5. Extended family: Inherit if no siblings.

Considerations when drafting a Will:
Assets: List all assets, including property, investments, and personal belongings.
Beneficiaries: Identify and name beneficiaries, including minors and pets.
Executor: Choose a trustworthy executor.
Guardians: Appoint guardians for minor children.
Funeral wishes: Specify funeral arrangements.
Charitable donations: Include any charitable bequests.
Debts: Address outstanding debts.
Including Pets:
Name a pet caregiver: Ensure your pet's well-being.
Set aside funds: Provide for your pet's care.
Consider a pet trust: A specialized trust for your pet's benefit.
Including Minors:
Appoint guardians: Ensure minor children's care.
Create a trust: Manage inheritance until minors reach adulthood.
Specify guardianship terms: Outline responsibilities and powers.
Additional Tips:
Review and update: Regularly review and update your will.
Store safely: Keep your will in a secure location.
To protect your will from loss, damage, or unauthorized access, store it in a secure location.
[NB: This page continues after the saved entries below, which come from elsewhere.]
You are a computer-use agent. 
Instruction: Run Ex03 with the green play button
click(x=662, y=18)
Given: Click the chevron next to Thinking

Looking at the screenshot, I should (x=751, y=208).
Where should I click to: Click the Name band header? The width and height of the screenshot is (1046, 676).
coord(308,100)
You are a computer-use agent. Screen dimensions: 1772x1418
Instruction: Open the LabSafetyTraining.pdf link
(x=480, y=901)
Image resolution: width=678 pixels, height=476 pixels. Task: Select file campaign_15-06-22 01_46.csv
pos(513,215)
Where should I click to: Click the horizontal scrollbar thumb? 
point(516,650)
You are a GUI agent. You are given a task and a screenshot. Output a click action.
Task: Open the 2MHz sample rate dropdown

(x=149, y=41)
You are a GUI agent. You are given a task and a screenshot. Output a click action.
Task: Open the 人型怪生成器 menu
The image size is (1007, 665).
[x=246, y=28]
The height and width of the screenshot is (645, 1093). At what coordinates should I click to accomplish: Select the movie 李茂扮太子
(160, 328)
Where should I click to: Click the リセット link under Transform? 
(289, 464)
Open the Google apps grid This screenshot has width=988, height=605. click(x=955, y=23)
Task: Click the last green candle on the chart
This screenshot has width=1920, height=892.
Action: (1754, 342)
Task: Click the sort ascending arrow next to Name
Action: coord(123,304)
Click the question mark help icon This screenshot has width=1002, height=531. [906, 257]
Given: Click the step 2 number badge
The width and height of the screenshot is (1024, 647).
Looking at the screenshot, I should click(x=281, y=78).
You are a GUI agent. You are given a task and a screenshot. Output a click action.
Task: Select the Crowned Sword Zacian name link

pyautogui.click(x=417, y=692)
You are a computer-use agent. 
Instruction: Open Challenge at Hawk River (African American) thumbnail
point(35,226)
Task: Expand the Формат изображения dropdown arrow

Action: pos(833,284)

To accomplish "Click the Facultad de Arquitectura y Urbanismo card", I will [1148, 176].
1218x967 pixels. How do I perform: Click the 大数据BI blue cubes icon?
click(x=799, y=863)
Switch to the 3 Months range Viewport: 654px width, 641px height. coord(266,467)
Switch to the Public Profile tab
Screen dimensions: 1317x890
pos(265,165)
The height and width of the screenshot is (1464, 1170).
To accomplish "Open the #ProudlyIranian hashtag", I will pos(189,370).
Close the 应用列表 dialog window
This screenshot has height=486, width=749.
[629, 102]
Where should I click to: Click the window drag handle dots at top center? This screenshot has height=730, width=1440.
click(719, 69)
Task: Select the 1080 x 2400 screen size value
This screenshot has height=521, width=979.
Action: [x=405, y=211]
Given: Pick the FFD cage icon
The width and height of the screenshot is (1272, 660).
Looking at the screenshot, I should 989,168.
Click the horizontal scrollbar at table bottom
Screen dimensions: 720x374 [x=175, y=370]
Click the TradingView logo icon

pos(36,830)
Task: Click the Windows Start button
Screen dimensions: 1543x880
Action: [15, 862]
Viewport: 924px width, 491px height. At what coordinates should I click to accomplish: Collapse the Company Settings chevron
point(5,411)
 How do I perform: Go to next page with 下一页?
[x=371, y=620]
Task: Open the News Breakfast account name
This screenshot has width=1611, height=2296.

Consider the following options:
Physical Storage:
Safe Deposit Box: Rent a safe deposit box at a bank or financial institution.
Home Safe: Install a fireproof safe in your home.
Lockbox: Use a lockbox specifically designed for storing important documents.
Lawyer's Office: Store your will with your attorney or lawyer.
Courthouse: Some courts offer will storage services.
Digital Storage:
Secure Online Storage: Services like Dropbox, Google Drive, or Microsoft OneDrive with two-factor authentication.
Digital Will Vaults: Specialized platforms like: National Wills Registry, WillSafe,
USB Drive: Store your will on an encrypted USB drive.
Other Options: Master of the High Court: Store your will with the Master of the High Court and Will Registration Offices (some provinces have will registration offices).
Debt Management: Inherited Assets with Outstanding Debts
When a beneficiary inherits an asset with outstanding debt:
1. The beneficiary assumes responsibility for the debt.
2. The estate's executor settles debts using estate funds.
3. If insufficient funds, the beneficiary may:
- Pay off the debt to receive the asset.
- Renounce their inheritance.
The timeframe for the beneficiary to settle the debt varies:
Bond or mortgage: Typically 30-60 days to secure financing or settle the debt.
Vehicle finance: Usually 30-90 days to settle the debt or refinance.
Credit agreements: Varies depending on the creditor and agreement.
Sort your debt out while you are alive! Have Life Cover in place to cover your debt.
Beneficiaries can be protected by:
- Life insurance policies covering outstanding debts. Visit our Funeral Cover vs Life Cover page.
- Estate planning strategies, such as trusts. You can visit our Trust page for more info.
- Debt forgiveness or settlement agreements.

Dangers of Not Having a Will
Dangers of Not Having a Will
Some persons feel that it is unnecessary to have a Will as they might have a small estate with very few assets. Creating a Will is important for any person. A Will can stipulate who receives which assets at a person’s death. If a person dies without a Will, his/her deceased estate will be distributed in accordance with the Intestate Succession Act. The danger exists that a person’s deceased estate may not be distributed at his/her death in a manner that s/he would have liked.
Read the Legal Wise article HERE

What Happens if I Die Without a Will?
If you die without leaving a valid will, your estate will devolve according to the Intestate Succession Act, 1987 (Act 81 of 1987). This means that your estate will be divided amongst your surviving spouse, children, parents or siblings according to a set formula.